Namu slammed his laptop shut. His conversation with Mr. Vero kept spinning in his head, stirring anger inside him, and he could not focus on his online non-magickal schooling.

He had suggested combining plant magick with something else, but Mr. Vero had disagreed. He had said that the healing plants might be worth a try, but other things with less organic matter or that didn’t have much relatability to Namu may not work. Which, in turn, meant that a healing plant might not connect with him because Namu wasn’t very healing in nature when it came to helping and healing others. It all came down to like-calls-to-like, and in this case, like-sticks-to-like, too. Also, if they did combine two things, those two things would need to connect on a spiritual level, which might be hard to do.

He didn’t even know what not being naturally healing in nature meant! Did it mean he tormented people when he was around them?

His hope had slipped from his grasp in that conversation as it had done repeatedly this past year. Whenever he had hope, his logic started building around it but then it came crashing down, burying him in the rubble until he couldn’t breathe.

He threw his head back in his chair and took a deep breath. Looking up to the ceiling, he stared in the direction of Mr. Vero’s room, which was directly above his room on floor Kenaz. It was the only hall with students and staff, although Namu swore that Mr. Vero was the only staff member there. They probably decided to bend the rules about having that hall be just the students’ hall because of the door, so they could watch it somehow without being too close. He knew they didn’t want it obvious that something was in Namu’s room so that no one would go looking.

Namu slid his key off his desk and shoved it into his pocket as he stood up. He would go to Mr. Vero’s room and finally talk with him. If he went now, they wouldn’t waste the allotted hour they had. Namu couldn’t focus on anything else anyway.

He knew it was late, at least after 8 pm, but he didn’t want to check the time. He didn’t want anything else irritating him, and he knew that seeing how late it was and how much he had not accomplished tonight would do just that.

Something thick, stiff, and long came out through one of the cracks in the hall, making Namu jump. He nearly banged his back into another student’s door. It was a tongue about the size of Namu’s middle finger in length, swiveling around, looking for something to taste before it retreated back into the wall.

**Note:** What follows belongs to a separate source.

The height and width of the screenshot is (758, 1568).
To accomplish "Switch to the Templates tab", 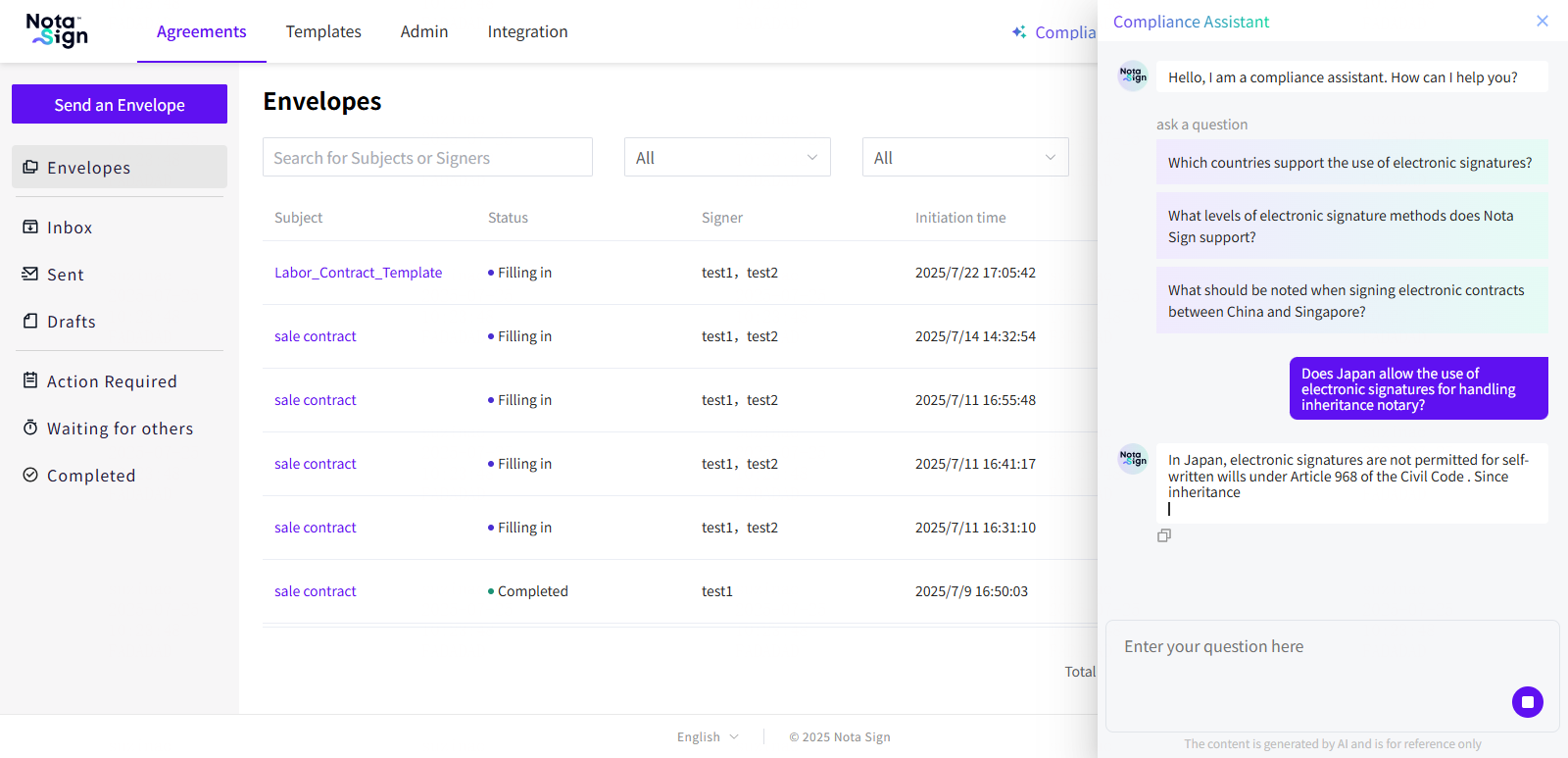I will pos(323,31).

Namu shivered. His own tongue now felt heavy in his mouth. It was a relief that whatever measures the school had in place ensured that no creatures could harm anyone in this hall. If those creatures had any powers, magick, poisons, or anything harmful, it dulled them. But the thought of some random tongue coming out of the wall and almost licking him revolted him.

“AH, HA! You got it!” Namu heard from a few doors down.

Then he heard a croak from what he swore was a toad from the same room as he past it.

Namu realized it was the same door the mini-troll had been standing at earlier today that the boy had let in. That seemed strange, but he could be wrong.

When the door banged open behind him, he saw he was not wrong. He caught a glimpse of the troll as the boy fell out of the room onto his bottom. His eyes were larger than normal with black diamond pupils that darted around in fear. His mouth was flat with no lips and opened for a long frog’s tongue to jump out.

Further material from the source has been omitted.